Quid des tarifs, sont-ils susceptibles d’évoluer ? « La volonté est de ne pas aller au-delà des augmentations déjà opérées. Ni que les prix varient en fonction du domicile des abonnés », rassure Pierre Leerschool. Il n’empêche, le coût de distribution sera vraisemblablement plus cher - on parle d'une hausse probable de plus de 50% pour les éditeurs… « Nous sommes capables d'assumer ces hausses pour une continuité de service. A tout le moins pendant un certain temps », remarque Thierry Hugot. 

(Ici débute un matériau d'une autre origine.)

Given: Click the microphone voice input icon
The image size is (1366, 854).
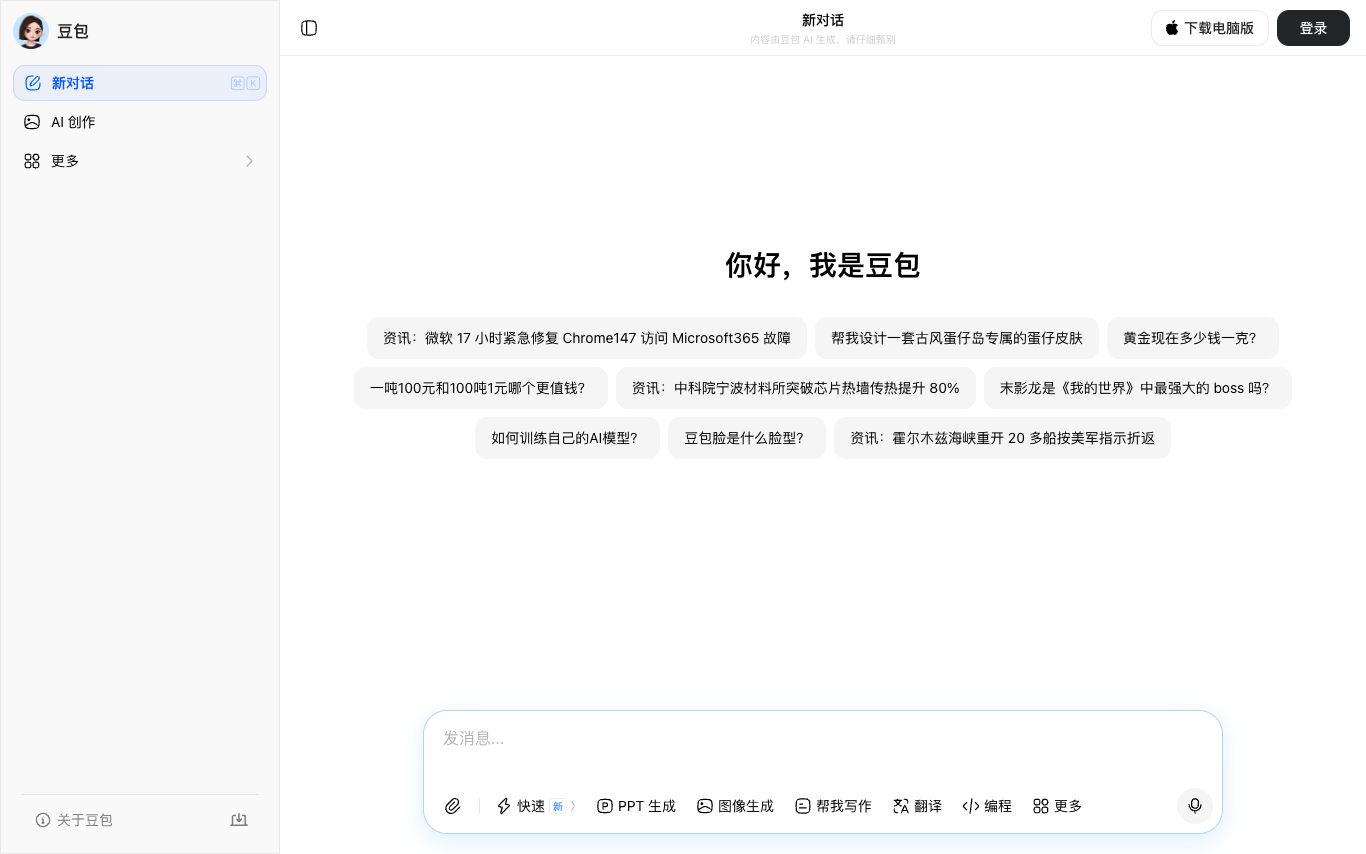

« Le vrai problème n'est pas seulement celui du prix mais celui de ce timing impossible à tenir ! Nous pourrons pallier des prix élevés pendant un certain laps temps, mais pas sur le long terme. Du reste, nous avons des benchmarks, nous connaissons les prix des Pays-Bas où DPG Media et Mediahuis travaillent déjà main dans la main, et ceux de la France, où nous nous chargeons nous-mêmes de la distribution de 400.000 journaux via différents dépositaires de presse qui développent leur propre réseau de portage. »
En résumé, la priorité des éditeurs est de trouver un accord avec bpost, au moins pour les deux prochaines années. « C'est la solution la plus socialement responsable pour garantir l’accès à l’information pour tous », conclut le CCO et CMO de Rossel.